After the Kwik-Fit wealth destroying episode, Ford must be concerned that another of its UK 'add-ons' from the days of Jac Nasser's time at the helm has hit the buffers. The company's decision to put its Warranty Holdings subsidiary into administration and call in the police amid allegations of fraud is clearly a worrying and disappointing development and highlights the imperative of close scrutiny in subsidiaries which operate somewhat at arm's length.
In terms of financial loss, Warranty Holdings comes nowhere near the Kwik-Fit disaster. It does, however, provide yet another reminder of the folly of embarking on an acquisition without a clear understanding of how the operation will fit into the corporate structure and then failing to pursue an integration programme with full vigour.
Rising tension in the Middle East inevitably brings with it unease over oil supplies. Those whose memories stretch back to the 1970s will recall two occasions during that decade when Opec members wreaked havoc on the automotive sector by curtailing oil output.
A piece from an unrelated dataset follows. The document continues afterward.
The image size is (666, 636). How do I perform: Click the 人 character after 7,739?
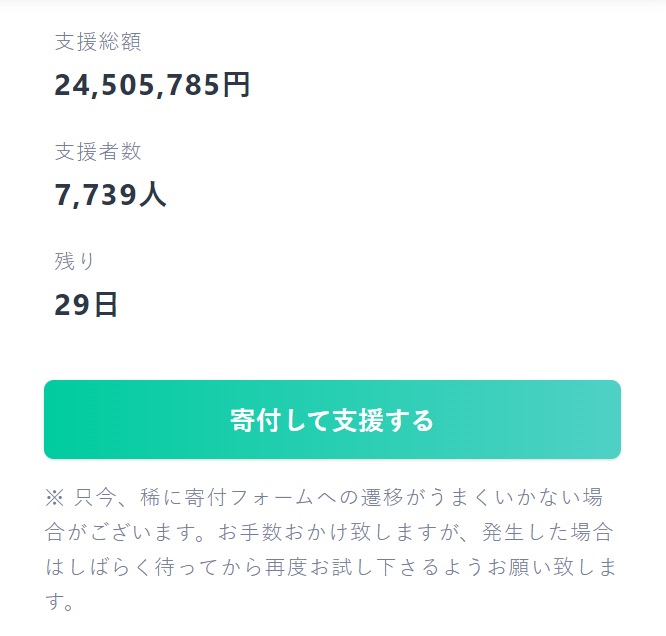[x=153, y=195]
Vehicle demand throughout the world experienced a hefty decline at that time and there was a renewed emphasis on fuel efficiency which, among other things, laid the foundations for a sharp advance in the competitive advantage of Japanese producers. Since that time, though, oil supply and demand have been more closely in balance with the result perhaps that the world¹s main oil consuming nations have been lulled into a false sense of security.
So far the latest jolts have been confined largely to America, where of course consumers enjoy ludicrously low energy costs compared with their European counterparts. The expectation is that petrol prices in that market will continue to rise over the next few months to reach a record high by the mid-year, albeit still considerably adrift of the European average.
Rising demand as opposed to constricted supply is likely to be a much more acute cause of rising prices and perhaps occasional shortages in the future. Logic dictates, for example, that the headlong motorisation of the Chinese economy, in which western vehicle and component manufacturers are so enthusiastically involved, cannot occur without placing strains on the global energy equilibrium.